For another practical example of the two types of starches, take a look at potatoes. Potatoes are one of the most versatile foods imaginable, from fluffy baked potatoes to hash browns, from potato salads to french fries, with thousands of stops in between. You've probably already noticed that some potatoes work better than others in any given recipe. When you want a fluffy baked potato, for example, you'll choose a russet or one of its close kin. For a potato that works well in salads or keeps its shape in soups, you might opt instead for a red potato or a fingerling.

These two broad types of potatoes are usually referred to as "waxy" and "floury" or "mealy." If you've guessed that it's their levels of the different kinds of starch that make them waxy or mealy, you're right. Waxy varieties tend to have more amylose, which gives them their dense, firm texture. Russets and other floury varieties have more starch overall and are richer in amylopectin, which helps them cook up light and dry when they're baked, steamed or boiled.

Two Types of Starch in Rices

Starches play a similar role in deciding which kinds of rice work best in a given dish. The long-grain rices used in most parts of India and China, for example, are rich in amylose and have relatively little amylopectin. They'll hold their shape nicely when cooked, and each forkful — if the rice is cooked properly — is light and fluffy, with distinct, separate grains.

The sticky or "glutinous" rice used in other cultures — it doesn't really contain any gluten — and the rice used in Italy's risotto and Spain's paella is higher in amylopectin. If you look at a grain of risotto rice, you'll see that it's pudgy and football-shaped. Much of that thickness comes from layers of amylopectin. When you cook the rice in plenty of broth, stirring as you go, the starch dissolves into the cooking liquid and thickens it to make a thick, creamy-tasting sauce.

Starches and Blood Sugars

There aren't many pure starches used in the kitchen, except for thickeners like cornstarch, so usually starch molecules come into your body along with a bunch of other food components, including fats, proteins, sugars and fiber. In general, your body turns sugars and starches into energy very quickly, while fats, proteins and fiber slow things down. That's a good thing, because fast-dissolving sugars and starches raise your blood sugar levels just as quickly, and this can lead to serious health risks including diabetes and metabolic syndrome.

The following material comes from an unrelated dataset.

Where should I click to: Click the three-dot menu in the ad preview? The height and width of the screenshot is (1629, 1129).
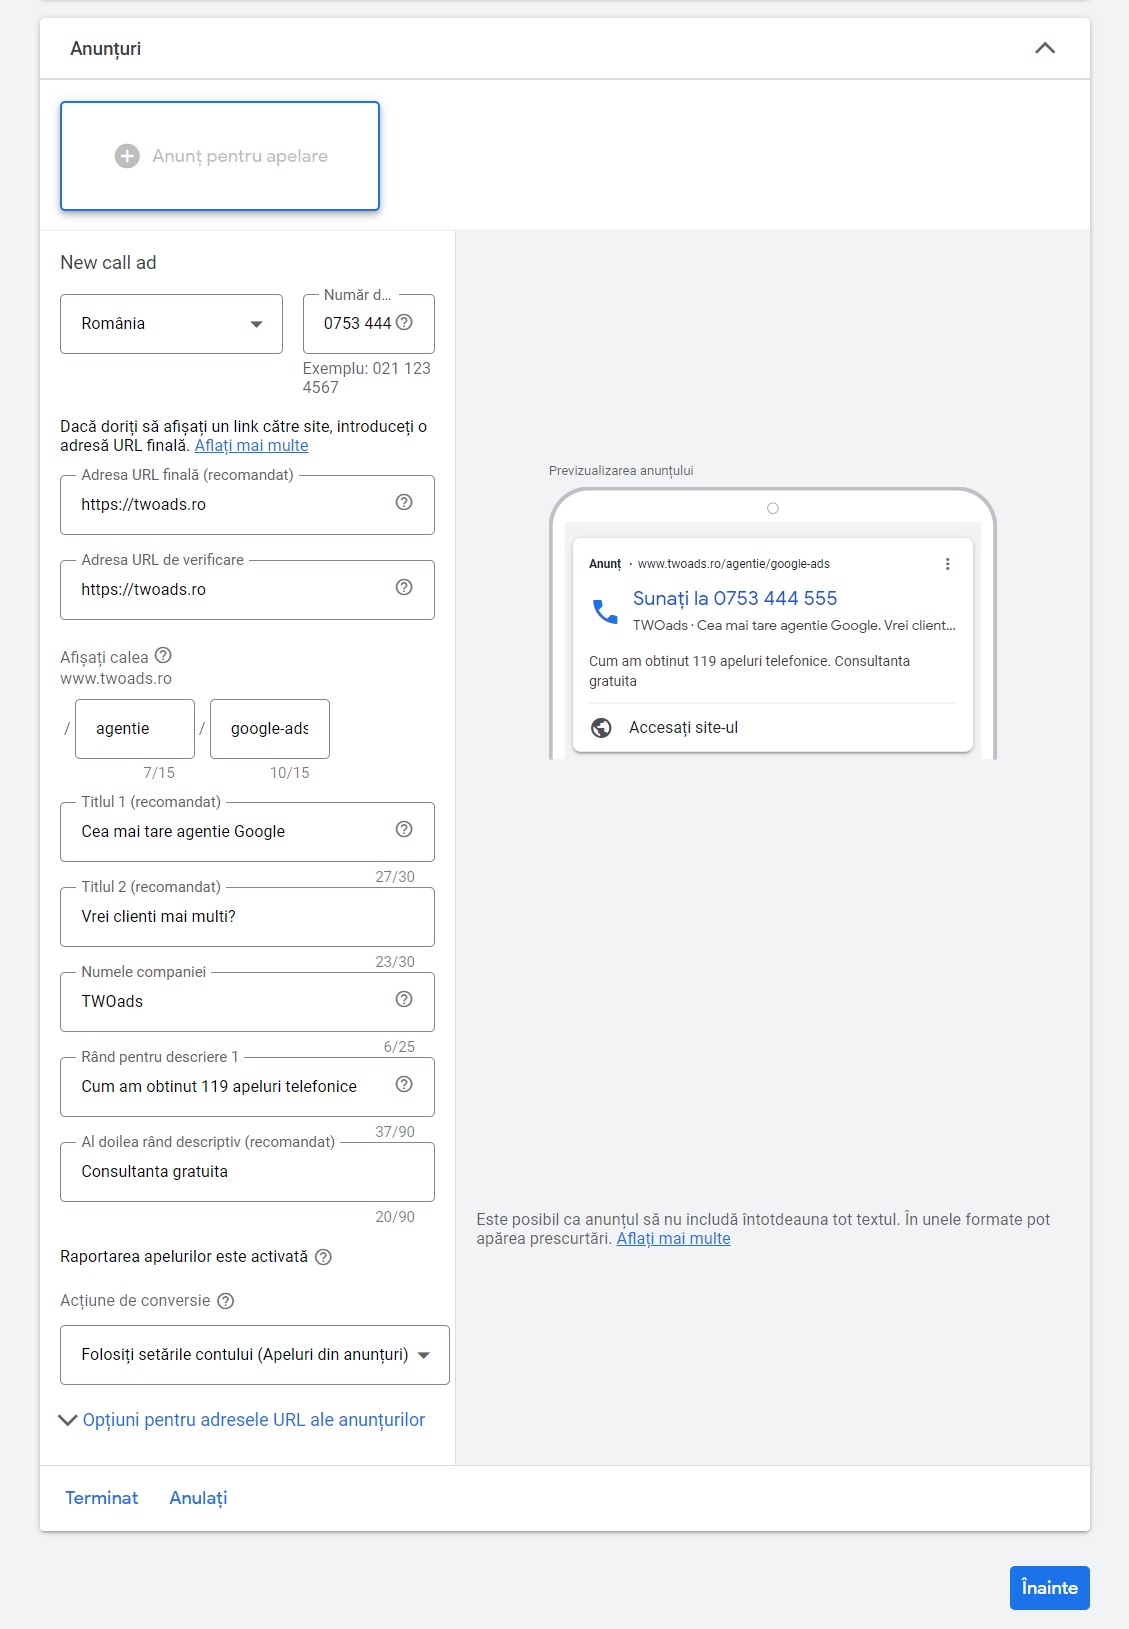tap(947, 564)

Fiber is especially important for slowing down your absorption of starches, which is ironic because it's also a carbohydrate. Fiber molecules are even larger and more tangled than starch molecules, to the point that your body can't digest them at all. This slows the absorption of the parts you can digest.

It's like watching someone leisurely cleaning the last bits of meat from the bones of a rotisserie chicken: It's a lot slower than picking up a nice slice with your fork. When you get your starches in the form of high-fiber fruits, vegetables and whole grains, their impact on your blood glucose levels and your health is much less.

The Curious Character of Resistant Starches

One of the really interesting things about starches is what happens when they're cooked and cooled. When starches get to a certain heat, they expand and soften and absorb whatever moisture is available. That's what happens when you use flour or cornstarch to thicken a gravy, for example, and it works the same way in rice, pasta, potatoes and other starchy foods. The interesting thing is that when you cool those foods, the starch molecules re-crystallize with a different structure, which makes them slower to digest.

The cooked and cooled starches are called resistant starches, and they behave very differently in your system. They act just like soluble fiber, the really healthy kind that's found in oatmeal and beans. Resistant starches are sometimes referred to as "prebiotics," because they feed the beneficial bacteria that live in your gut. They're also known to slow the rise in your blood sugars and to help keep blood pressure in check. It's quite a party trick for the same starches that otherwise would behave very differently in your digestive system.